Sir Henry Edward Fane Goold-Adams KBE CB CMG (16 May 1860 – 15 April 1935) was an officer in the British Army who gained the rank of Colonel in the Royal Artillery.

==Life==

Goold-Adams was born at Jamesbrook Hall in County Cork, Ireland, a younger son of Richard Wallis Goold-Adams and his wife, Mary Sarah Wrixon-Becher, daughter of Sir William Wrixon-Becher. His older brothers included Hamilton Goold-Adams.

Goold-Adams was appointed to the Ordnance Board in 1910.

Goold-Adams climbed Paektu Mountain with Alfred Cavendish in 1891, of which he supplied an account published by Cavendish in 1894. Lloyd George appointed Goold-Adams to the post of Comptroller of the Munitions Inventions Department of the Ministry of Munitions.

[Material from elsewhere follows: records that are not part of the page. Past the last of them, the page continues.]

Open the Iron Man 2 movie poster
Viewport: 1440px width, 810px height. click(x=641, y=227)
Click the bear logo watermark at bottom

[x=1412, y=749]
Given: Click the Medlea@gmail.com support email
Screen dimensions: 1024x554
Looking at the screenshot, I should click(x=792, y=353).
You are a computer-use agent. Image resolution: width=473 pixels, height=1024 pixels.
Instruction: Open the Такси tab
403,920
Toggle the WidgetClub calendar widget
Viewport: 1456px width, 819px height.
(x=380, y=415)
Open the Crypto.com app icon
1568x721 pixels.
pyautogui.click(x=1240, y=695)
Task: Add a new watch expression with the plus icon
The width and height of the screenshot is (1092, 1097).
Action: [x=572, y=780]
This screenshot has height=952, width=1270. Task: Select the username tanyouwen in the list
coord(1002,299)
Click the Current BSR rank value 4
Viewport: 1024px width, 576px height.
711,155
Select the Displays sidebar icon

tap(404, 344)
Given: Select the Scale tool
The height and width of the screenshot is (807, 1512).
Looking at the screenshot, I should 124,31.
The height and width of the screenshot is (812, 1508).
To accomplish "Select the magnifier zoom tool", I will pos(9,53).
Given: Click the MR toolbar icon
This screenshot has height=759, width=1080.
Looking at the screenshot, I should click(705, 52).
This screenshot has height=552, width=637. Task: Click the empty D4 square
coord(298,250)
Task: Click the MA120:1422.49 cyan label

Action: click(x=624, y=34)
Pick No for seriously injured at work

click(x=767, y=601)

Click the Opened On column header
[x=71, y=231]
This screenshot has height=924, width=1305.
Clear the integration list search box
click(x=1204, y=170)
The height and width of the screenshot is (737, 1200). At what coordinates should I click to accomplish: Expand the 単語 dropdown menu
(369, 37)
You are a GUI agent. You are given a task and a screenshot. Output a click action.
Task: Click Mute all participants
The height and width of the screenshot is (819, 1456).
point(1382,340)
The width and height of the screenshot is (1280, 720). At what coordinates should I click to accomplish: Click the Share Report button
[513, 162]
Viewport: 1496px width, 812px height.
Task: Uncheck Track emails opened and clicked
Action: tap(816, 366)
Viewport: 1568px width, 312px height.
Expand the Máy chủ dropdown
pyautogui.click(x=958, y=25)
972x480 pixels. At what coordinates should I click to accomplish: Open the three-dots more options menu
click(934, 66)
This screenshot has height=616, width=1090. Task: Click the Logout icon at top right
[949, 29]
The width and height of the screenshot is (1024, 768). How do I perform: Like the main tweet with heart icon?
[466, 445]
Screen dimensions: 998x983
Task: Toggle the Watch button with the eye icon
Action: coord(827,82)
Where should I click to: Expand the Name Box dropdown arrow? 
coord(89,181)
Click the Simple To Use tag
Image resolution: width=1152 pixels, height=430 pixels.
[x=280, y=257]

Goold-Adams served in China during the Boxer Rebellion in 1901 and was Mentioned in Dispatches.

Goold-Adams was promoted to Lt Colonel in 1906 and in 1908 left the Royal Artillery to join the Territorial Army.

In 1916 he was living on Princes Street in Edinburgh and was corresponding with David Lloyd George (in his capacity as Secretary of State for War) regarding body armour for troops during the First World War.

Goold-Adams died in Edinburgh on 15 April 1935 and is buried in Dean Cemetery in the west of the city.